Assemble sandwich with cheese, tomato, and basil.  Butter the outside of the bread and grill on a hot griddle until the cheese is melted and the bread is golden.  ( Placing a lid over the sandwich as it cooks helps the cheese to melt without burning the bread). Mix balsamic vinegar and oil together to dip the grilled cheese in!

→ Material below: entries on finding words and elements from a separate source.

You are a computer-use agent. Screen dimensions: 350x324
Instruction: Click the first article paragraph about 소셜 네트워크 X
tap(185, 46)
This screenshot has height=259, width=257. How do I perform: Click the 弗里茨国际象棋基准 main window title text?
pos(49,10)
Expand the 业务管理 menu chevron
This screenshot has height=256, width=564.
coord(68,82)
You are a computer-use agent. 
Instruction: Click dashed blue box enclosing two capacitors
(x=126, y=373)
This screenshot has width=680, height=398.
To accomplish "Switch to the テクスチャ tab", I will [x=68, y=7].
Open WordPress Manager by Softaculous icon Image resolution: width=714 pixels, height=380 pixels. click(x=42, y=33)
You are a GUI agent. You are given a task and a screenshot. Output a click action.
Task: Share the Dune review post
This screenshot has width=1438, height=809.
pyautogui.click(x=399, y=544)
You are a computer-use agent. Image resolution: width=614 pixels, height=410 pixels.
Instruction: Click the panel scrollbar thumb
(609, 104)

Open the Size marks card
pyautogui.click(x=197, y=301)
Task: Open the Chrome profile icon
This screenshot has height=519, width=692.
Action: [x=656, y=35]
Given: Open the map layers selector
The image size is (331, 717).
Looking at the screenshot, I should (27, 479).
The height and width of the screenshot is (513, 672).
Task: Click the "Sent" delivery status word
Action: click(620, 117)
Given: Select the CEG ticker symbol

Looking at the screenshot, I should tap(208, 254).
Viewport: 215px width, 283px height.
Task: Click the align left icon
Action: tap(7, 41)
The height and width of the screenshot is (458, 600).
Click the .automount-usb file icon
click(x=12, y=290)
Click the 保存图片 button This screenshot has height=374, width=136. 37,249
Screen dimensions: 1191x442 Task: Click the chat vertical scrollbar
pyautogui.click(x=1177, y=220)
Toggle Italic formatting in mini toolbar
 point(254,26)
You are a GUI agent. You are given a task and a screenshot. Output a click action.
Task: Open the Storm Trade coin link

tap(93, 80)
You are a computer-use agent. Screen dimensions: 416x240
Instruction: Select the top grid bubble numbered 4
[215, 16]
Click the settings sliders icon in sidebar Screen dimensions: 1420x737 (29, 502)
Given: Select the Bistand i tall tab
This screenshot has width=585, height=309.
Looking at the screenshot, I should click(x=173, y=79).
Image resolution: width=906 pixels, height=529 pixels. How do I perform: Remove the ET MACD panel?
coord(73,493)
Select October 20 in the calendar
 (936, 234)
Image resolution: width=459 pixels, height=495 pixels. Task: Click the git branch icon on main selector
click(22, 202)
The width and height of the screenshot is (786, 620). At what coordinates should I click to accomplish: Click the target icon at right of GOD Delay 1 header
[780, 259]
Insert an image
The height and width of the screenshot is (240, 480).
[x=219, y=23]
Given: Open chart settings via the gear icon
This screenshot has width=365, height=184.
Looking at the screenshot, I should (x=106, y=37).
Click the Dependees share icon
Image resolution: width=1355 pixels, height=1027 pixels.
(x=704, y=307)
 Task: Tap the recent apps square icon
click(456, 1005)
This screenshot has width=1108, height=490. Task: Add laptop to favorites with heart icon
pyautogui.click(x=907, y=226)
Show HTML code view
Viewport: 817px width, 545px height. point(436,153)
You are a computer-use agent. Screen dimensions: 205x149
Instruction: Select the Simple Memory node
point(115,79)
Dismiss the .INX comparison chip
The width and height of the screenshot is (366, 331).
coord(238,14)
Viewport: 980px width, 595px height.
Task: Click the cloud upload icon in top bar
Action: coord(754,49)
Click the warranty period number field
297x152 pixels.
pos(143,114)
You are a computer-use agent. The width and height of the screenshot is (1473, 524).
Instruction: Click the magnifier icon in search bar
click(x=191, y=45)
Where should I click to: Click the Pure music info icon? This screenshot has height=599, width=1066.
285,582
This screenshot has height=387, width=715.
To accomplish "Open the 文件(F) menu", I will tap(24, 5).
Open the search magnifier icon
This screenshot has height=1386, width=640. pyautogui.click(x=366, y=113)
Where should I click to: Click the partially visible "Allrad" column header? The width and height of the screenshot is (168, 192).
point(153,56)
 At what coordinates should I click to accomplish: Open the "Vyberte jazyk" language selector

P.S. I found a living basil plant in my grocery store and all you need is a jar or cup and some water to keep it going!  I have had this plant for about a month and it is growing strong!  I LOVE having fresh basil at my finger tips during these winter months! And it makes my kitchen so bring and spring-y!

Sunday, January 27, 2013

Cinnamon Quick Bread

This bread is Yum!  And made my house smell incredible!  It is similar to Friendship Bread.  Not quite the same but hey, you don't have to wait 10 days for this! Gotta love instant gratification!  I found the recipe here.

Cinnamon Quick Bread

1 cup butter, softened
2 cups sugar
2 eggs
2 cups buttermilk
4 cups flour
2 t baking soda

Cinnamon/sugar mixture:
2/3 cup sugar
2 t cinnamon

Preheat oven to 350.  Grease 2 loaf pans and set aside.
In a large mixing bowl, cream together butter, 2 cups sugar, and eggs.  Add the buttermilk, flour, and baking soda and mix until combined.  Pour 1/4 of the batter into each loaf pan.  Now sprinkle about 1/4 of the cinnamon/sugar mixture on each loaf.  Divide the rest of the batter evenly into the two loaf pans and then do the same with the cinnamon/sugar mixture.  Swirl each loaf with a knife.  Bake at 350 for 45-50 minutes or until a toothpick comes out clean.  Let cool for a few minutes in the pan before removing to a cooling rack.